French molecular diagnostics firm IntegraGen this week announced that it has acquired the exclusive rights to intellectual property around the use of a specific microRNA — hsa-miR-31-3p — to predict progression-free survival in metastatic colorectal cancer patients treated with epidermal growth factor receptor inhibitors.
With the IP in hand, the company is now on the lookout for a partner that can help it bring to market a test based on the miRNA's expression in the US, potentially before the end of next year, Larry Yost, vice president of IntegraGen's US operations, told Gene Silencing News.
Meanwhile, the company is exploring other cancers treated with anti-EGFR drugs for which miR-31-3p may be a useful biomarker as it works with various academic collaborators on miRNA-focused projects, he added.
IntegraGen was founded in 2000 to develop genetic-based tests for determining people's risk of developing metabolic diseases such as obesity and diabetes. And while it still holds IP in those areas, the firm encountered difficulties identifying commercial opportunities, according to Yost.

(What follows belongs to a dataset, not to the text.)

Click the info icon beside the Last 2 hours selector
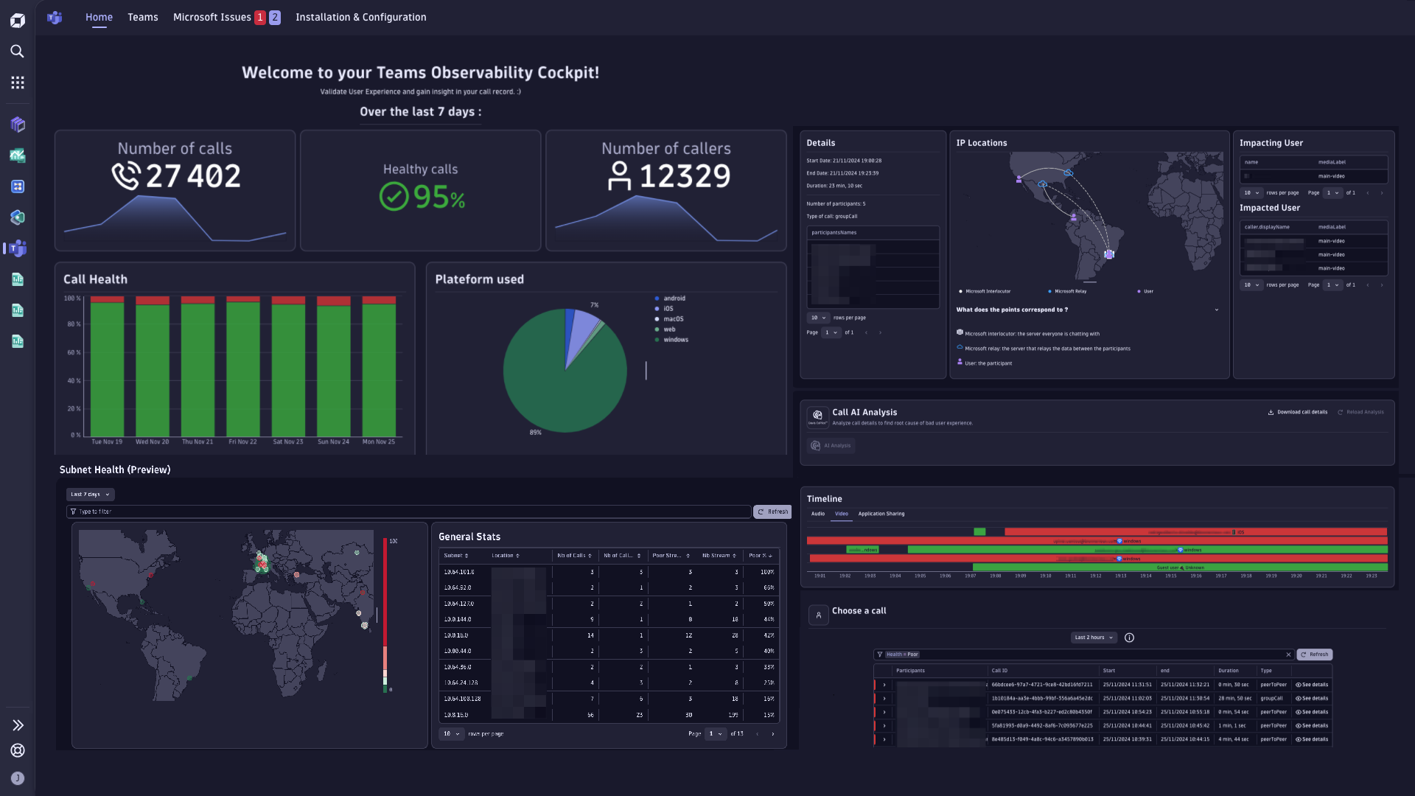1415x796 pixels. click(x=1130, y=638)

"For example, if you identify somebody who is at risk of being obese, what do you do with that information," he said. "You need to diet and exercise, but where is the clinical utility?"
After considering the opportunities for molecular diagnostics in different indications, the company began focusing on autism — a disorder for which it has already brought a test to market — and oncology.
As part of its work in cancer, IntegraGen began working with the French League Against Cancer to develop a gene-expression panel that can be used to predict liver cancer patient prognosis. The success of that alliance led the company to formally establish a unit to offer similar services to customers.
IntegraGen began providing genomic services to Descartes University Medical School researcher Pierre Laurent-Puig to support his research into miRNA expression and cancer, and ultimately acquired the rights to his research on miR-31-3p.
In addition to Descartes University, the French Institute of Health and Medical Research, the French National Center for Scientific Research, and the Public Support Hospitals of Paris also licensed their rights to the IP to IntegraGen.
Earlier this year, Laurent-Puig and collaborators presented data at the European Society for Medical Oncology's annual meeting on the use of miR-31-3p to predict metastatic colorectal cancer, or mCRC, patient response to anti-EGFR therapy.
Mutations in the KRAS gene are known to trigger resistance to EGFR inhibitors, according to a poster from the meeting. As part of an effort to find biomarkers that could predict responses to these drugs in wild-type KRAS mCRC patients, the researchers extracted and analyzed RNA from fresh frozen tumor samples from 43 patients randomly chosen from two separate training sets.
In those studies, miR-31-3p displayed a significant association with progression-free survival, prompting additional investigation.
Laurent-Puig and his colleagues then expanded their study to include an additional 89 KRAS wild-type CRC patients, and found that mCRC patients with poor prognosis overexpressed miR-31-3p and showed no response to anti-EGFR therapy, according to the ESMO poster.
Despite these promising results, Yost said that IntegraGen is planning to conduct additional validation studies in larger numbers of mCRC patients, hopefully replicating the data already generated.
When it comes to bringing a diagnostic to market and securing reimbursement from insurers, "it's important to have a larger patient experience," he noted. "While the data we have right now look really good, we would like to solidify that a little bit."
Additional positive data is also expected to help IntegraGen find the partner it needs to commercialize its test in the US, he said. Earlier this year, the company inked a deal with Lab21, which is providing support on securing regulatory approval in Europe. Since then, the molecular diagnostics operations of Lab21 were acquired by Trinity Biotech, which is now working with IntegraGen.
In the US, however, IntegraGen is looking for a partner with a CLIA-certified laboratory, as well as experience in oncology and an established sales team, to bring the test to market. The company hopes to do so in the second half of 2014.
Although miRNAs are not its core focus, IntegraGen is advancing other projects based on the small, non-coding RNAs, Yost said.
The company provides miRNA profiling services to a number of academic groups, which could eventually lead to deals similar to the one with Laurent-Puig that resulted in the miR-31-3p license, he noted.
"We are also looking at the miR-31-3p in other cancers where there is the use of anti-EGFR therapies," he added, although this work is still preliminary.